I believe Jonathan is thinking about the OCLC Knowledge Base API ( which does provide a way to do openurl for institutions in the resource.  Of course, the information in the resource would need to be valid, and that is dependent on member libraries keep it up to date, which they may or may not be doing depending on if they are depending on a service from OCLC that might require OCLC knowing that information.


-----Original Message-----
From: Code for Libraries [mailto:[log in to unmask]] On Behalf Of Jonathan Rochkind
Sent: Wednesday, January 25, 2017 11:31 PM
To: [log in to unmask]
Subject: Re: [CODE4LIB] LibX, Google Scholar with "library links", and other interfaces to licensed resources

I don't have numbers and this is really just my guess impression, but I'd be shocked if there weren't a lot more libraries in Google Scholar than in LibX.  It should be possible to get both numbers from publically available lists though.

I think the google scholar search is a good one.

The other thought would be letting users somehow direct themselves to their _own_ link resolvers, just like vendors do. You'd need to either build a directory of link resolvers for them to choose from, or I have some memory that there is _some_ relevant OCLC service. I don't recall if it's actually sufficient or has a decent API, or how extensive it's directory is.

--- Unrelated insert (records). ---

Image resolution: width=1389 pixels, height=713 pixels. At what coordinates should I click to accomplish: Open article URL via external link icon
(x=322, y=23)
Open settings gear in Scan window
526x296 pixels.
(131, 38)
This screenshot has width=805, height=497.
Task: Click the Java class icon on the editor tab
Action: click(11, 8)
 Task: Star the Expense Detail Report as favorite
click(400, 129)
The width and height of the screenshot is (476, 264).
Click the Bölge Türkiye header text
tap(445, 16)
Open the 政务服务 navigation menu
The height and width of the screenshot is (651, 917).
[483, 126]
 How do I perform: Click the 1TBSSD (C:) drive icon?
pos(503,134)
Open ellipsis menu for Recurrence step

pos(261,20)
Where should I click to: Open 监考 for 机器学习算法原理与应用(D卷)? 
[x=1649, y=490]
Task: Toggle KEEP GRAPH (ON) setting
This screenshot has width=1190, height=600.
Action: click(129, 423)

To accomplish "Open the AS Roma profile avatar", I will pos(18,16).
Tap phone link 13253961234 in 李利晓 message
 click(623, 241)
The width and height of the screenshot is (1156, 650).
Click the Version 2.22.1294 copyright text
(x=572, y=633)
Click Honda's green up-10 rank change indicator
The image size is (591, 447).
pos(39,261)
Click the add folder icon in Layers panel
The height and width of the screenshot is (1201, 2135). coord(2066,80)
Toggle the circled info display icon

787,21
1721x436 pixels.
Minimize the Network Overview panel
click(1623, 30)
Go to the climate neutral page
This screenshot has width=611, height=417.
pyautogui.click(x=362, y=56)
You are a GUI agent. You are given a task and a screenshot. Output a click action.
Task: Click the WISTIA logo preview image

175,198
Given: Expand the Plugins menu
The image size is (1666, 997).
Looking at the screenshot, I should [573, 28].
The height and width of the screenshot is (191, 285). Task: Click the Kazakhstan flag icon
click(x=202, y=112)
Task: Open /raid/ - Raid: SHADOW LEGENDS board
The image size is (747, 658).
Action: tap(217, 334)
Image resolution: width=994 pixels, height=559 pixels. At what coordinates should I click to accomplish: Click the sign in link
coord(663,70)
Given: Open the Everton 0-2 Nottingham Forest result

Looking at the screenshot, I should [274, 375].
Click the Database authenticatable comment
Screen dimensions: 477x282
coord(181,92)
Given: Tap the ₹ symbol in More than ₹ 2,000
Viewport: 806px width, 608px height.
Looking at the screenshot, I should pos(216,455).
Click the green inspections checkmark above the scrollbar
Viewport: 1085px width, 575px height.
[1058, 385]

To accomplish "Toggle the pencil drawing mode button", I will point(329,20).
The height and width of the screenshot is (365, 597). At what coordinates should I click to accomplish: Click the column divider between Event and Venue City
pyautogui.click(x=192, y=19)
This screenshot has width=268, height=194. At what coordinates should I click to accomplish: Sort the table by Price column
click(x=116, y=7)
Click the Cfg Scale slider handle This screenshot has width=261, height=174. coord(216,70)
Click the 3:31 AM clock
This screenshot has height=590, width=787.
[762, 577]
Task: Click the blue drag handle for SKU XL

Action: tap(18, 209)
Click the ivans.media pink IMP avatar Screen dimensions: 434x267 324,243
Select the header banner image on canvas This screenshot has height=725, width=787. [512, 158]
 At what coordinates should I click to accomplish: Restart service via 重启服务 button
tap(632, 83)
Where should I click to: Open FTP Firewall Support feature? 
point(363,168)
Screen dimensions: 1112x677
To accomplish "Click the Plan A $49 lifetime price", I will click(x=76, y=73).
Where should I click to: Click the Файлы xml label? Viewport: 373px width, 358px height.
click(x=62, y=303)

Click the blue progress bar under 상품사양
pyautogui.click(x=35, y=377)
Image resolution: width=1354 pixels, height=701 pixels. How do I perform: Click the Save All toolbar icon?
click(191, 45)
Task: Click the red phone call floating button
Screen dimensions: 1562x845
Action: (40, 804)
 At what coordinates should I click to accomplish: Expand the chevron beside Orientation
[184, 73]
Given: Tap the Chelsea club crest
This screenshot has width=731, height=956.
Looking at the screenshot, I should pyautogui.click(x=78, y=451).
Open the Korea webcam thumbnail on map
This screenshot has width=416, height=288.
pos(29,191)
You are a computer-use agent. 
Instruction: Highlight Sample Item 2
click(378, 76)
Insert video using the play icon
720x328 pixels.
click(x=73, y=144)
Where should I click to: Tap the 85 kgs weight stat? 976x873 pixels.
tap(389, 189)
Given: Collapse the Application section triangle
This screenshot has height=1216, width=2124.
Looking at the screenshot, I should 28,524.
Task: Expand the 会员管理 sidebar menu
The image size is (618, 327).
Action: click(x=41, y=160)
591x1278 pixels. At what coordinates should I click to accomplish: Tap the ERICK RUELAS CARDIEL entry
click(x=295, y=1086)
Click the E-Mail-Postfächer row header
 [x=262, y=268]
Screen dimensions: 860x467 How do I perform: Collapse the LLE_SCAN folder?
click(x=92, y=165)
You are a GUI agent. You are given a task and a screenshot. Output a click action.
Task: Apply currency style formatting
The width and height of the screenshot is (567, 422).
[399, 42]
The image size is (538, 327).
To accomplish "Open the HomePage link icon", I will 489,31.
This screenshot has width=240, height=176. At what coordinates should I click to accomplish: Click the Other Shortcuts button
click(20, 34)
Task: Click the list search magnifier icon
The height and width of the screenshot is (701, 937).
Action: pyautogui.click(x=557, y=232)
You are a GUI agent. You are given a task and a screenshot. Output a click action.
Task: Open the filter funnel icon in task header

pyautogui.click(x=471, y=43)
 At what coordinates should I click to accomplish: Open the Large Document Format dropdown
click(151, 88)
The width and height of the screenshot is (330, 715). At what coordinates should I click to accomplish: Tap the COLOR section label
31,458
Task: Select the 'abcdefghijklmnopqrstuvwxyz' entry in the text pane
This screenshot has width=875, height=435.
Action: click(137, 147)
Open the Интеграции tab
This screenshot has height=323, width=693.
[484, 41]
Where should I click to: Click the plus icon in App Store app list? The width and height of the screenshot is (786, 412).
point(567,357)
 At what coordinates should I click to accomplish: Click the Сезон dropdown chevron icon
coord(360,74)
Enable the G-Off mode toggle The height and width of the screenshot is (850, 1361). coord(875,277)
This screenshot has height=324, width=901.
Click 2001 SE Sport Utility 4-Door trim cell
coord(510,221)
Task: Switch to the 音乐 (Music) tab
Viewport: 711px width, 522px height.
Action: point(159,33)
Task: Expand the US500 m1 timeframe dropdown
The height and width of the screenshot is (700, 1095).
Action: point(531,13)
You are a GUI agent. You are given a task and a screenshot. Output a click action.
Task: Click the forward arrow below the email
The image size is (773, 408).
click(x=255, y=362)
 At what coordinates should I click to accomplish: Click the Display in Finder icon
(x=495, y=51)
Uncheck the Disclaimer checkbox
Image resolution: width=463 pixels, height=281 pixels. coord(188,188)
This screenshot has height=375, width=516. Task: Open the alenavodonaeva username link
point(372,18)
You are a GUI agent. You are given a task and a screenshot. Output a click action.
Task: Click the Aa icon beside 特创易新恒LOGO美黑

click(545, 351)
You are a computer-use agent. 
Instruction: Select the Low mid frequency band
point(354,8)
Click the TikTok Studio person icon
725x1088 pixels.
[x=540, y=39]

On Wed, Jan 25, 2017 at 10:16 PM, Kevin Hawkins < [log in to unmask]> wrote:

> I've got two simple questions but first a long statement of background 
> so you know why I'm asking.  If you're in a hurry, feel free to skip 
> to the questions.
> == Background ==
> We've got a research group on campus that has built up an annotated 
> bibliography of literature in their topic of study over the years, 
> which graduate students have carefully organized according to a 
> taxonomy of topics.  They are happy to continue to host this 
> bibliography online as a searchable database.
> However, they've asked us in the library to help them think through 
> what it would mean for them to help people reach the full text when 
> available online (often through licensed library resources).  
> Supporting users at our institution is easy -- we can prepend the 
> proxy server string to the DOI, or query our link resolver, or query 
> our library discovery product.  But I'd also like to offer some 
> options for what they could do to help users not at our institution.
> Including a hyperlinked DOI or other publisher-provided permalink will 
> allow users at other institutions who are on campus and using VPN to 
> reach the resource directly, assuming their institution subscribes.  
> So while that's an easy solution, it only helps certain users.
> In brainstorming with a colleague, we've come up with two other 
> options that we might offer to the research group for helping users at 
> other institutions reach the full text:
> a) They could recommend that users install LibX and then use its 
> "magic button" feature to select the citation and search for it 
> through their institution's library.
> b) They could build queries that go to Google Scholar and suggest that 
> Google Scholar users configure "library links" in order to prepend 
> their institution's proxy server link or send them to their link resolver.
> While I know that Google Scholar's database includes plenty of bare 
> citations (without any links to full text), I'm not sure it's big 
> enough to actually include the sorts of book chapters and possibly 
> obscure journal articles found in this bibliography.  But I'm content 
> to leave that to the research group to experiment with.
> == The questions ==
> 1. Does anyone have a sense of the number of institutions with "editions"
> for LibX versus the number of institutions with "library links" set up 
> in Google Scholar?  I can't find full lists on the websites of either, 
> but if we know that one is more comprehensive than the other, I'd just 
> as soon recommend that.
> 2. Are there other options you'd suggest besides LibX and Google 
> Scholar (with "library links") for helping people people find a 
> library-licensed version of a resource when you don't know what institution the user is at?